Prompt -> From the material below, pull out every line that contains the string "photo". Matching is case-sensitive.

* * *

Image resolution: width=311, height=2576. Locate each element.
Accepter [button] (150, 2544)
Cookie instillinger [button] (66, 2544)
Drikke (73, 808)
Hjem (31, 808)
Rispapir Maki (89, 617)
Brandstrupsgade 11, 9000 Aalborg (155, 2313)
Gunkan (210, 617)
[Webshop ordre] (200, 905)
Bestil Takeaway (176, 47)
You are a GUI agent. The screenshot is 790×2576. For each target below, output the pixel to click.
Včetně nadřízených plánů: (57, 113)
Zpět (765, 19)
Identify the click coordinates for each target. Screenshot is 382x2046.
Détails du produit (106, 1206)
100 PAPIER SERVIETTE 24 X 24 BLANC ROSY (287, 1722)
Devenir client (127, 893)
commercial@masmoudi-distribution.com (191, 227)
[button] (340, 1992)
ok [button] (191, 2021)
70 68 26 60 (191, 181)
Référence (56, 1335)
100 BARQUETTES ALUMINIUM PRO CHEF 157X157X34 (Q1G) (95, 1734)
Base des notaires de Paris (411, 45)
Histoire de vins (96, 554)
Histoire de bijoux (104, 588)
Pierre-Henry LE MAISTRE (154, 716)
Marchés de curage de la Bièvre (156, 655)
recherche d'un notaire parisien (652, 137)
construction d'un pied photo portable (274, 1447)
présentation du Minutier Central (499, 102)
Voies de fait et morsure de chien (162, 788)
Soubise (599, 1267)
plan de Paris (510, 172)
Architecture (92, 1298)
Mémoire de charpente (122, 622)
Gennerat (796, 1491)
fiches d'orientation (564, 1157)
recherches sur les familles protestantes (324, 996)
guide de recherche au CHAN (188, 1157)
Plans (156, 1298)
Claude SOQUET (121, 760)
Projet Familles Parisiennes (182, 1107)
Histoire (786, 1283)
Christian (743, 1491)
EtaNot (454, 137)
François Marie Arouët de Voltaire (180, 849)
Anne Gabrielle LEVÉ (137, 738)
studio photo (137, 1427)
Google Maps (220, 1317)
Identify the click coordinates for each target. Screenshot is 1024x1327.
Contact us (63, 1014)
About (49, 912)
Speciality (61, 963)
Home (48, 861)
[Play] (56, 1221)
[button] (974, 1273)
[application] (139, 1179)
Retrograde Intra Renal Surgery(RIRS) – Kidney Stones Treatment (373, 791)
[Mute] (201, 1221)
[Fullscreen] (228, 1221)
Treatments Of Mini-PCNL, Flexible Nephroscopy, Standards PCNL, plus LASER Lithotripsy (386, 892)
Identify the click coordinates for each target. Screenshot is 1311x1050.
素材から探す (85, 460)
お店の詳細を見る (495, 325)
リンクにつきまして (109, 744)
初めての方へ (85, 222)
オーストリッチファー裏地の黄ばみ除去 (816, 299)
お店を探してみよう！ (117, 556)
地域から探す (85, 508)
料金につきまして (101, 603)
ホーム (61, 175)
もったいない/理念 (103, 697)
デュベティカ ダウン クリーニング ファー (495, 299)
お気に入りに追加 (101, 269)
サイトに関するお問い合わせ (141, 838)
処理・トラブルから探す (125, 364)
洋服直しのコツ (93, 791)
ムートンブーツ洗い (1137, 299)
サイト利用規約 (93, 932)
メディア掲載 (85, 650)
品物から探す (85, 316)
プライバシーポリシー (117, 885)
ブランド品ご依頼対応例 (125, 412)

* * *

Result of this exercise ->
construction d'un pied photo portable (274, 1447)
studio photo (137, 1427)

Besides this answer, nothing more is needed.